Artikel 5 Algemene bouwregels

5.1 Overschrijding bouwgrenzen

De bouwgrenzen, niet zijnde bestemmingsgrenzen, mogen in afwijking van het bestemmingsplan worden overschreden door:

  • a. tot gebouwen behorende stoepen, stoeptreden, trappen(huizen), galerijen, hellingbanen, funderingen, balkons, entreeportalen, veranda's en afdaken, mits de overschrijding ten hoogste 2 m bedraagt;
  • b. andere ondergeschikte onderdelen van gebouwen en bouwwerken, geen gebouwen zijnde, mits de overschrijding ten hoogste 1,5 m bedraagt.

Artikel 6 Algemene gebruiksregels

De algemene gebruiksregels luiden als volgt:

  • a. het is verboden gronden en bouwwerken te gebruiken of te laten gebruiken op een wijze of tot een doel strijdig met de aan de grond gegeven bestemming, de bestemmingsomschrijving en de overige regels.
  • b. het bevoegd gezag wijkt af van het bepaalde onder a, indien strikte toepassing van het verbod leidt tot beperkingen in het meest doelmatige gebruik die niet door dringende redenen worden gerechtvaardigd.

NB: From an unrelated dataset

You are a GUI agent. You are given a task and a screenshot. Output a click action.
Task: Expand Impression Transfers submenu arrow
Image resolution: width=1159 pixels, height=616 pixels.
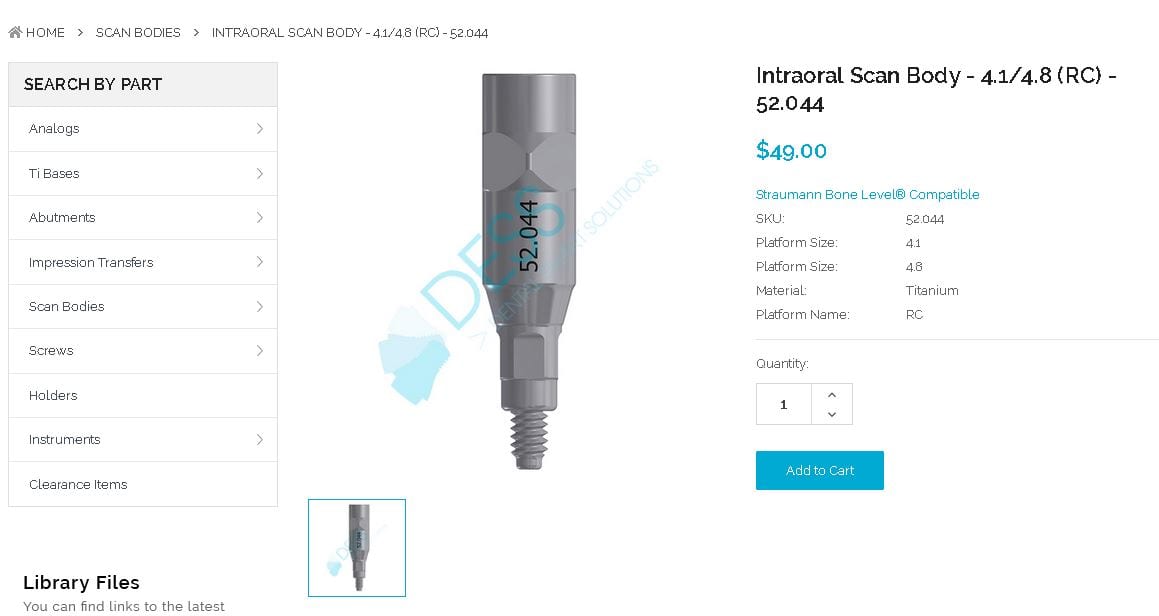259,262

Artikel 7 Algemene afwijkingsregels

7.1 Geringe afwijkingen

Het bevoegd gezag kan - tenzij op grond van hoofdstuk 2 reeds bij een omgevingsvergunning kan worden afgeweken - bij een omgevingsvergunning afwijken van de regels voor:

  • a. afwijkingen van maten (waaronder percentages) met ten hoogste 10%;
  • b. overschrijding van bouwgrenzen, niet zijnde bestemmingsgrenzen, voor zover zulks van belang is voor een technisch betere realisering van bouwwerken dan wel voor zover zulks noodzakelijk is in verband met de werkelijke toestand van het terrein; de overschrijdingen mogen echter ten hoogste 3 m bedragen en het bouwvlak mag met ten hoogste 10% worden vergroot.
  • c. de omgevingsvergunning wordt niet verleend, indien daardoor onevenredige afbreuk wordt gedaan aan de ingevolge de bestemming gegeven gebruiksmogelijkheden van aangrenzende gronden en bouwwerken.

Artikel 8 Overige regels

De wettelijke regelingen waarnaar in de regels wordt verwezen, gelden zoals deze luiden op het moment van vaststelling van het bestemmingsplan.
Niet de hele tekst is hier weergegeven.